Table 4 Average Dice scores and average ASD evaluations (mean ± std) for lung CT registration

We visualize an example of the registration results from both axial and coronal views in Fig. 6. Apparently, the proposed methods, F3RNet-w/o F3D and F3RNet-MRB, achieve more accurate lung alignment than other traditional and deep learning approaches, especially from the coronal view.

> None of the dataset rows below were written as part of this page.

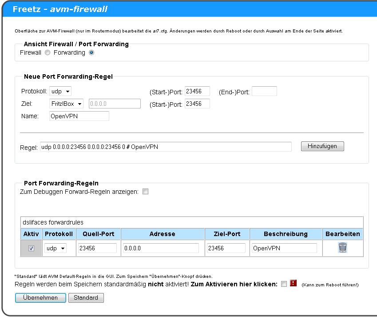Tick the activate rules on save checkbox
The image size is (377, 317).
284,284
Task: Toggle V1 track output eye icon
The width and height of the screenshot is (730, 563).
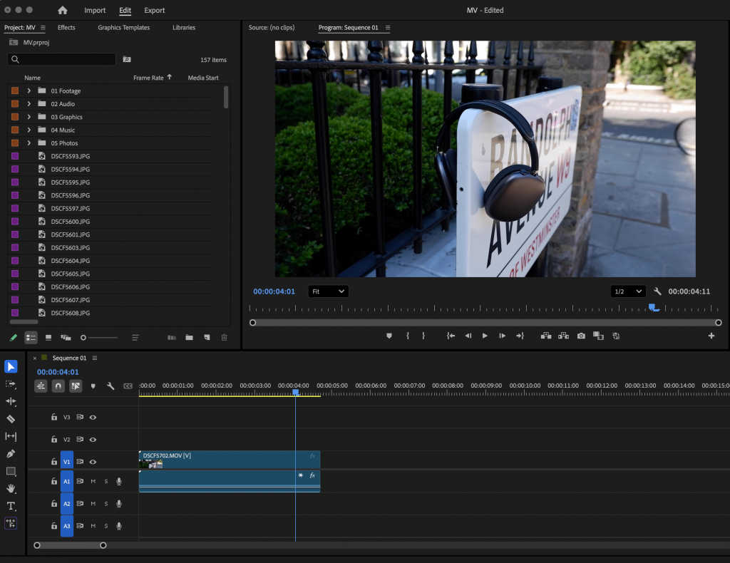Action: (x=93, y=462)
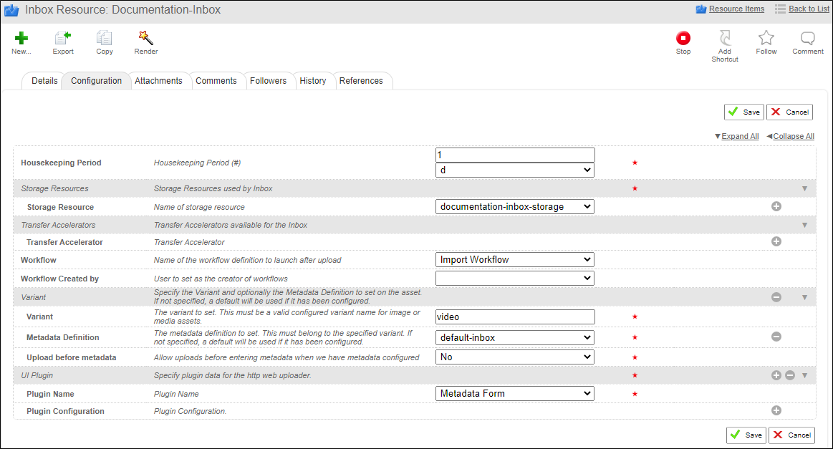This screenshot has width=833, height=449.
Task: Open the Workflow dropdown showing Import Workflow
Action: [x=514, y=259]
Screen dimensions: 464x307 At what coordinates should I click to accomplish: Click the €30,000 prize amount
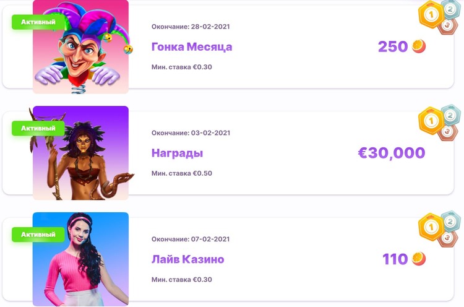(392, 153)
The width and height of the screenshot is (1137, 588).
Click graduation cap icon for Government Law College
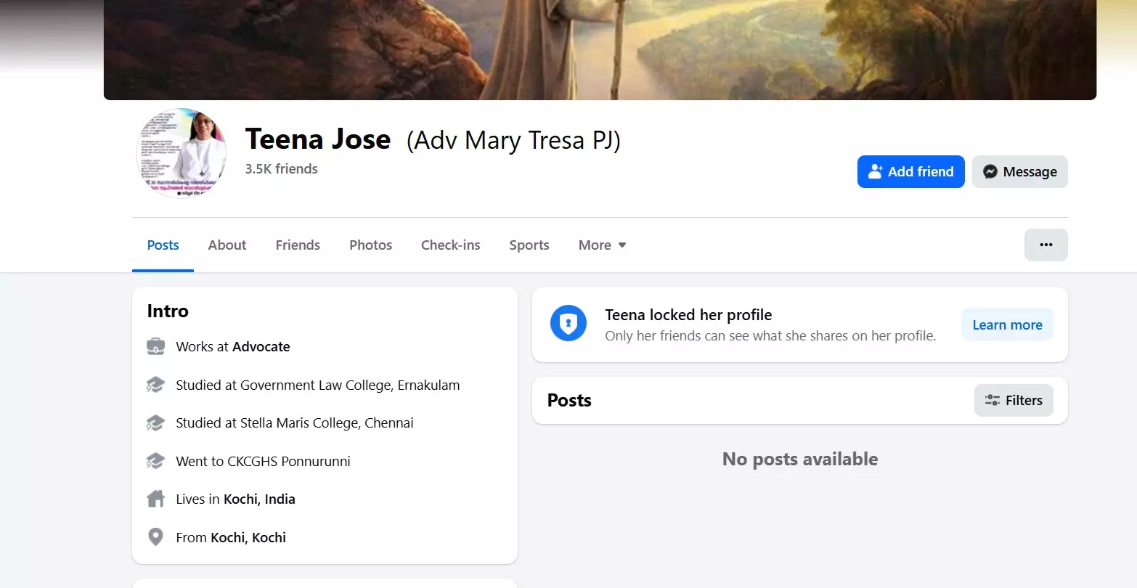(155, 385)
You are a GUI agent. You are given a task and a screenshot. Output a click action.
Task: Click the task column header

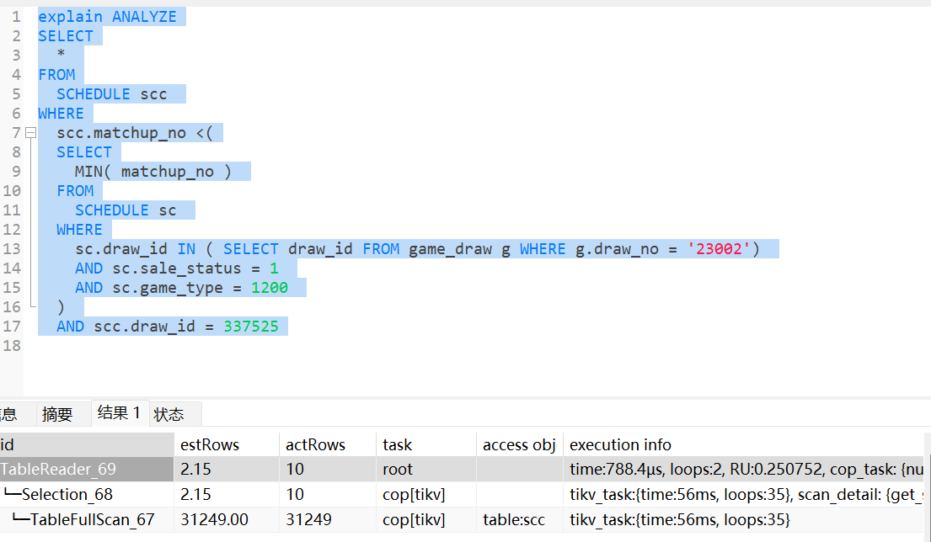click(x=398, y=445)
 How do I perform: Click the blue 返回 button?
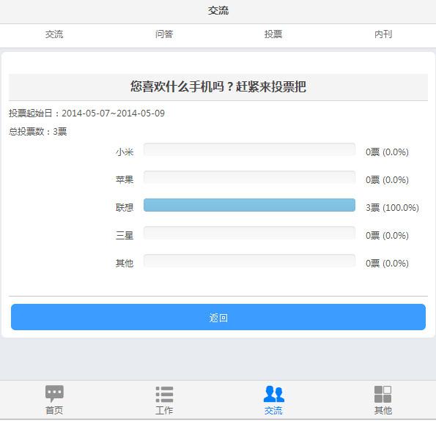pyautogui.click(x=218, y=317)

The quantitative evaluation of expiration-to-inspiration lung CT registration is summarized in Table 4. Our proposed methods achieve better results in terms of ASD and Dice scores than that of the traditional methods and other state-of-the-art unsupervised learning registration networks with reasonable tradeoff in the diffeomorphism and smoothness of the deformation fields. In particular, F3RNet-MRB achieves the best performance among all the methods.

Conclusions

In this work, we propose a novel unsupervised registration network, namely full-resolution residual registration network (F3RNet), which takes advantage of full-resolution information, multi-scale fusion, deep residual learning framework and 3D convolution factorization, to improve the deformable registration performance. The experimental results on both multimodal and unimodal tasks indicate that our network can better register the hard-to-align region, yielding superior accuracy of registration. In our experiments, we found the current input size to be a compromise between image resolution and GPU memory limitation. Recently, the Laplacian pyramid image registration network (LapIRN) [21] that includes three pyramid branches to register the image pairs at different resolutions with a coarse-to-fine optimization scheme is proposed, which brings promising enlightenment on improving multi-scale fusion-based registration. Future works will continuously focus on the lighter and more elegant ways to leverage high-resolution information and multi-scale fusion to cope with the large local deformation under limited GPU memory.